Successfully finishing a 5K race is a great motivator, but how does a non-runner transform herself into a 5K finisher?
Finding the training routine that works for you is important since no two people are at the same fitness level. A good place to start is Runner's World, which offers a great beginner training plan designed for non-runners who want to compete in a 5K run within 6 weeks. The plan gradually builds in intensity and duration over a six week period and there's even an option for a more intermediate training schedule.
If you need longer than 6 weeks to train, the Mayo Clinic offers a terrific 10 week training program in addition to tips on how to prevent runner's diarrhea.
Whichever program you choose, it is important to follow it. This will help prevent injuries and ensure success.
1) Do NOT try anything new on race day. This includes new shoes, shoelaces, socks, foods and drinks, shirts, etc. If you do want to try something new, be sure to do so on training runs at least two or three weeks before the race.
2) Eat a light, low-fiber, low-fat, high-carbohydrate meal two to three hours before the race, for example, a bagel with jelly, oatmeal with raisins, cereal with a banana. Test what works for you during training.
3) Hydrate before the race. It's difficult to drink while running. One tip is to squeeze the cup mostly closed and take small sips. When you're done, toss the cup on the ground if you've passed the trash can. The race officials will pick it up.
As the runners line up, stay towards the back right side of the pack so that the competitive types don't have to try and navigate around you. Remember, your first 5K is solely about finishing the race. Tell yourself it is okay to be passed by other runners, including the fat guy running barefoot and the 90 year old woman.
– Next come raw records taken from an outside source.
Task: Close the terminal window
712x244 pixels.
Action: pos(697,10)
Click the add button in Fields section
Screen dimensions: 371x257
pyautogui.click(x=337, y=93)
The gun shot rings out and the runners sprint off of the line. It's exciting. The pack moves in unison, but soon a decent percentage of those runners will become walkers, huffing and puffing and wondering why they couldn't finish running the race they'd spent months preparing for. They've been struck with a case of race day adrenaline and pack mentality. The best way to overcome this is through your training routine.
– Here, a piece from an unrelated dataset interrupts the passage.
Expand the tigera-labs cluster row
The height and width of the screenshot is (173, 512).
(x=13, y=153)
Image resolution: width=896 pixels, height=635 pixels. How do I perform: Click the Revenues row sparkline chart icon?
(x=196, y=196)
During your 5K training runs, it's important to find a pace that works for you. The best way to do this is to run your 5K and begin counting your steps as though they were beating a rhythm on a drum.
If counting doesn't work for you, then find a song you like that matches the rhythm of your feet. If music is not your thing, then you can always invest in gadgets, such as heart rate monitors and set your pace according to your heart rate.
On race day, when everyone else bolts off of the starting line, you can focus your mind on counting steps or singing or monitoring your heart rate and gently settle into a pace that will allow you to successfully run the race.